WHAT IS BEING ASKED. Repeat precisely the span of lines below that opens with the line containing "Screen dimensions: 1174x625" and closes with the line containing "1132x410 pixels.", both included.

(Stored records)
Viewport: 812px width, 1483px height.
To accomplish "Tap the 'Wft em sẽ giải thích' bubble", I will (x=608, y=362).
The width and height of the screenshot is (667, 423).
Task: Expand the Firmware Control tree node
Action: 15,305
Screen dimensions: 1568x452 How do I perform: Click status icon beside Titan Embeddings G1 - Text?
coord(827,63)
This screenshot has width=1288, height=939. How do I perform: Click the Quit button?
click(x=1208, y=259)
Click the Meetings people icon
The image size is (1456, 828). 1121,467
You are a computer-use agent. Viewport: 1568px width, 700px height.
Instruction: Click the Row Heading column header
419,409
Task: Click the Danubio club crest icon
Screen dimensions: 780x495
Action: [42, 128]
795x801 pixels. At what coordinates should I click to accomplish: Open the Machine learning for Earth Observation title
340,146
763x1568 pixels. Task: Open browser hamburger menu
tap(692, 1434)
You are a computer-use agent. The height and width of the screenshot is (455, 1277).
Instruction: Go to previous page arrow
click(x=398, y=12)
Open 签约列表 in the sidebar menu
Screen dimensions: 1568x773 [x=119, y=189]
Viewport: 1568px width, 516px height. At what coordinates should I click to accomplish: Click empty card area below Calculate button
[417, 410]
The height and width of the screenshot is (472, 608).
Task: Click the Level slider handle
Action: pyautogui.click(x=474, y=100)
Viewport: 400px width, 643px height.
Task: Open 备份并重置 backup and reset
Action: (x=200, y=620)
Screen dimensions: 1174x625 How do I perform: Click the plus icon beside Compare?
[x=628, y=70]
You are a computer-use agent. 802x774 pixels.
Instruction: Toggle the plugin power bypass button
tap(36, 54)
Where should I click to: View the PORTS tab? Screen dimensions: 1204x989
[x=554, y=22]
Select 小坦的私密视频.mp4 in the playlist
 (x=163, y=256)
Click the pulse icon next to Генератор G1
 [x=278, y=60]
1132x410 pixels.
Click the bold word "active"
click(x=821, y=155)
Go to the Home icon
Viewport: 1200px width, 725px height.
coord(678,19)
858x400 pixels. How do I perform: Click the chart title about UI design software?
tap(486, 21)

RESPONSE TO THIS TASK.
Screen dimensions: 1174x625 How do I perform: Click the plus icon beside Compare?
[x=628, y=70]
You are a computer-use agent. 802x774 pixels.
Instruction: Toggle the plugin power bypass button
tap(36, 54)
Where should I click to: View the PORTS tab? Screen dimensions: 1204x989
[x=554, y=22]
Select 小坦的私密视频.mp4 in the playlist
 (x=163, y=256)
Click the pulse icon next to Генератор G1
 [x=278, y=60]
1132x410 pixels.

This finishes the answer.